### 取り組む問題
以下の行のうち、文字列「Expand」を含む行がいくつあるか答えよ。大文字と小文字は区別し、数だけを書くこと。

::::::::

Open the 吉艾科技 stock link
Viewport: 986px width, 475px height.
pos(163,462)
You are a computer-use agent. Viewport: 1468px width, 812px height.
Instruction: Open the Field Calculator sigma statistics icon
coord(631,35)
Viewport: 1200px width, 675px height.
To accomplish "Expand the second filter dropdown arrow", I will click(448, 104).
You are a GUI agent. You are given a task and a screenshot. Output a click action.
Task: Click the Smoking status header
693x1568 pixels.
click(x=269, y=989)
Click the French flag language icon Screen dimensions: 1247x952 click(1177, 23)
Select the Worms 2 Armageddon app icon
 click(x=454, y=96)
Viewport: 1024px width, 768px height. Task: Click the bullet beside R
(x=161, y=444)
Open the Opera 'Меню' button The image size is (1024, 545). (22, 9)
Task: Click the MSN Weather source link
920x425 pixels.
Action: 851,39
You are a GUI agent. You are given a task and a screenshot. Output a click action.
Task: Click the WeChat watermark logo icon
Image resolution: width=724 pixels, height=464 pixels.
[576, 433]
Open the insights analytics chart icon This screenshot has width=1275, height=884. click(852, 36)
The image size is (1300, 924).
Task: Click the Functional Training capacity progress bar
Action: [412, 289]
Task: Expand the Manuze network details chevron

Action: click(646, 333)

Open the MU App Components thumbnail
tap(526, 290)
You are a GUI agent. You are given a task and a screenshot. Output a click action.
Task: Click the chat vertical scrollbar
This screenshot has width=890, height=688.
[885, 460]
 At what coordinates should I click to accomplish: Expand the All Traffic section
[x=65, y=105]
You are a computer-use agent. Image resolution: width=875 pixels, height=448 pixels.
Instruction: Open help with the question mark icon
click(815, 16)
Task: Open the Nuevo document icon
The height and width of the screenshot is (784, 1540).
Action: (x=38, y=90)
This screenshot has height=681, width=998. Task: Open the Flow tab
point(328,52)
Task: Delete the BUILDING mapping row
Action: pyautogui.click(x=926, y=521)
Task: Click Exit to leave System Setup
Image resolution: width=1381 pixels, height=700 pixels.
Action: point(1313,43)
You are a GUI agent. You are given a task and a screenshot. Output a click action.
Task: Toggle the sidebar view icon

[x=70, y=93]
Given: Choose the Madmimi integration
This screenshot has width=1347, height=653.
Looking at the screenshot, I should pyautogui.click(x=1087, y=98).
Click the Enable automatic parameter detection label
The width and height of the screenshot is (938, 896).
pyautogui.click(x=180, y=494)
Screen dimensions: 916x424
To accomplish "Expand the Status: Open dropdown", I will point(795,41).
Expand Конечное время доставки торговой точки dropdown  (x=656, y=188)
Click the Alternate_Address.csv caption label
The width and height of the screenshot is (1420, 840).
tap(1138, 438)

::::::::

### 解答
5